Key Takeaways

During the workshop, we have seen how the Splunk Observability Cloud in combination with the OpenTelemetry signals (metrics, traces and logs) can help you to reduce mean time to detect (MTTD) and also reduce mean time to resolution (MTTR).

  • We have a better understanding of the Main User interface and its components, the Landing, Infrastructure, APM, RUM, Synthetics, Dashboard pages, and a quick peek at the Settings page.
  • Depending on time, we did an Infrastructure exercise and looked at Metrics used in the Kubernetes Navigators and saw related services found on our Kubernetes cluster:

Kubernetes Kubernetes

  • Understood what users were experiencing and used RUM & APM to Troubleshoot a particularly long page load, by following its trace across the front and back end and right to the log entries. We used tools like RUM Session replay and the APM Dependency map with Breakdown to discover what is causing our issue:

rum and apm rum and apm

  • Used Tag Spotlight, in both RUM and APM, to understand blast radius, detect trends and context for our performance issues and errors.
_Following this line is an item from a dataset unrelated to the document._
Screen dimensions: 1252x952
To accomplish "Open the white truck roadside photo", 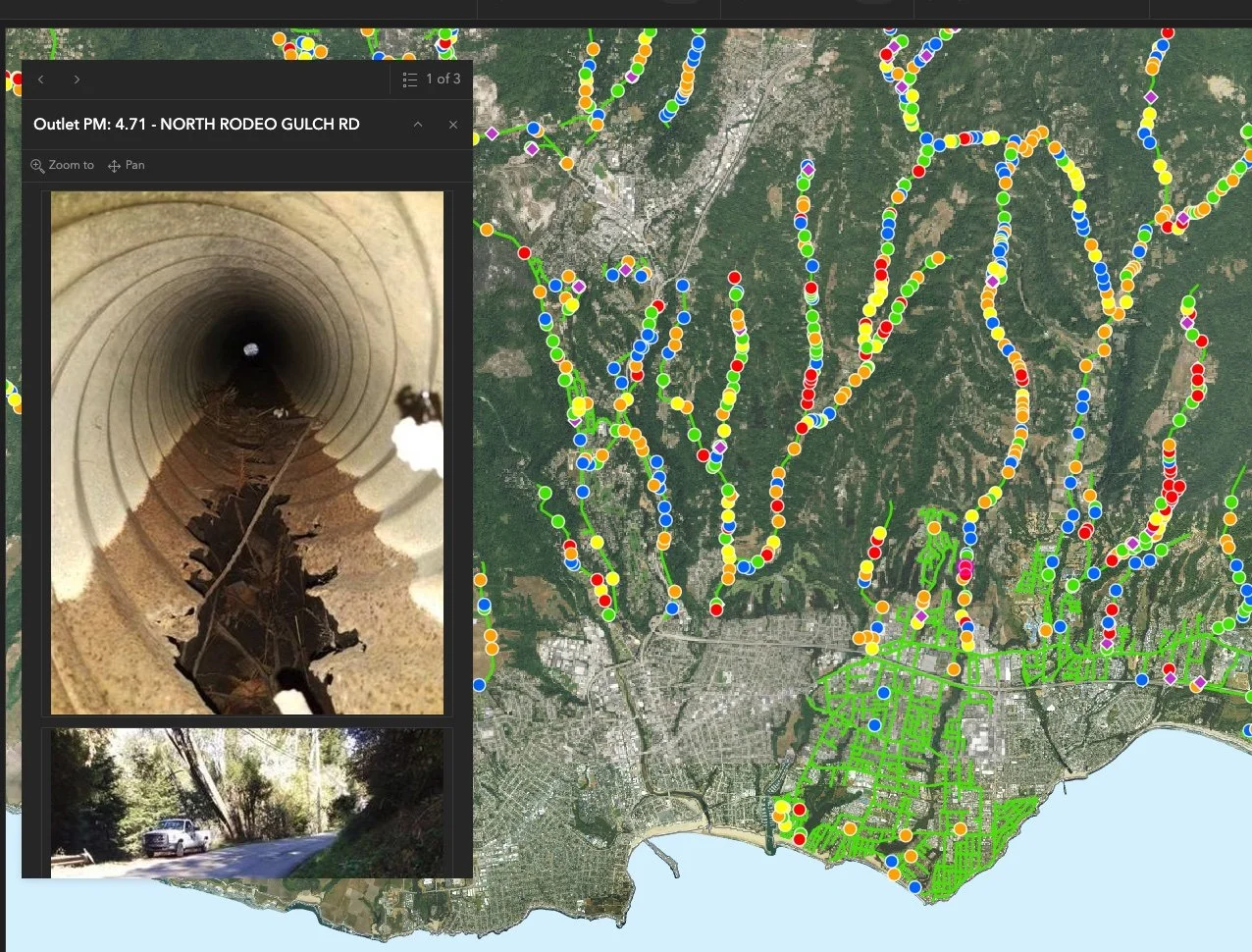I will 247,803.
We drilled down in Span’s in the APM Trace waterfall to see how services interacted and find errors:

tag and waterfall tag and waterfall

  • We used the Related content feature to follow the link between our Trace directly to the Logs related to our Trace and used filters to drill down to the exact cause of our issue.

logs logs

  • We then looked at Synthetics, which can simulate web and mobile traffic and we used the available Synthetic Test, first to confirm our finding from RUM/AMP and Log observer, then we created a Detector so we would be alerted if when the run time of a test exceeded our SLA.

  • In the final exercise, we created a health dashboard to keep that running for our Developers and SREs on a TV screen:

synth and TV synth and TV